What is needed:
Could you print, word for word, the entries from the line containing "Facebook (461, 1217)" through the line containing "Register Free (540, 28)", with both of those lines included?
begin Data records
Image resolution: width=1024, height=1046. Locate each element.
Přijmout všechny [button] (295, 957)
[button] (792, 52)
end Data records
begin Data records
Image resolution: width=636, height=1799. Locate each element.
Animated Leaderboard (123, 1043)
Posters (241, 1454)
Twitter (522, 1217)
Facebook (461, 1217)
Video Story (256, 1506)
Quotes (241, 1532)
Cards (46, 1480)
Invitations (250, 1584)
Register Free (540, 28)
end Data records
Correct output:
Facebook (461, 1217)
Video Story (256, 1506)
Quotes (241, 1532)
Cards (46, 1480)
Invitations (250, 1584)
Register Free (540, 28)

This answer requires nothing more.